• **What you are asked to do**
Check each line of the records for "agent"; collect those that have it.

Data under study Start Marker

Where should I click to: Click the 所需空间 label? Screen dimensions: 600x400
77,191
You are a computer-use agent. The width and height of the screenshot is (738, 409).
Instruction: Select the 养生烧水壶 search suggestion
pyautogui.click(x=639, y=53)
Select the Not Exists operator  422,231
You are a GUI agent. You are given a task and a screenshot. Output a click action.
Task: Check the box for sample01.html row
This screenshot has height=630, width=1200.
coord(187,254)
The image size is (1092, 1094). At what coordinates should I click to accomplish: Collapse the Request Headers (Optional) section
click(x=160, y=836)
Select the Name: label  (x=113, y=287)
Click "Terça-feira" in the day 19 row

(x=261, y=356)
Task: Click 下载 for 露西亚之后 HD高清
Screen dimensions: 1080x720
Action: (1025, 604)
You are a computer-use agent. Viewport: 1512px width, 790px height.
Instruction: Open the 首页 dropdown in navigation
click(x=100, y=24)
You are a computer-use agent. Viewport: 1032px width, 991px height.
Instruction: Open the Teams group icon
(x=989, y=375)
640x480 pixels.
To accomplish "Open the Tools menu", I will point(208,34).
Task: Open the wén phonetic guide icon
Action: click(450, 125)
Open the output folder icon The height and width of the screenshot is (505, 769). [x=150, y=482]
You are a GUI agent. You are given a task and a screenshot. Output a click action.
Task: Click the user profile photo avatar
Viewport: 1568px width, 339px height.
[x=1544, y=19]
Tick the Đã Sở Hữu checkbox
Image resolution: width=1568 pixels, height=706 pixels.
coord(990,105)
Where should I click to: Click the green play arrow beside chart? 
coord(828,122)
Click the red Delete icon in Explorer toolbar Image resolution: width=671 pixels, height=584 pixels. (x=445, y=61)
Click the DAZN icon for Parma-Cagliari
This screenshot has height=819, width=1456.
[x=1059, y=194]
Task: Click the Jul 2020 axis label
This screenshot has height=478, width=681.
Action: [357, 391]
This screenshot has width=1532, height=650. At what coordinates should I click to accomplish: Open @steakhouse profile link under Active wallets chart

Data under study End Marker

• **Written response**
You are a computer-use agent. The width and height of the screenshot is (738, 409).
You are a GUI agent. You are given a task and a screenshot. Output a click action.
You are a computer-use agent. Viewport: 1512px width, 790px height.
You are a computer-use agent. Viewport: 1032px width, 991px height.
You are a GUI agent. You are given a task and a screenshot. Output a click action.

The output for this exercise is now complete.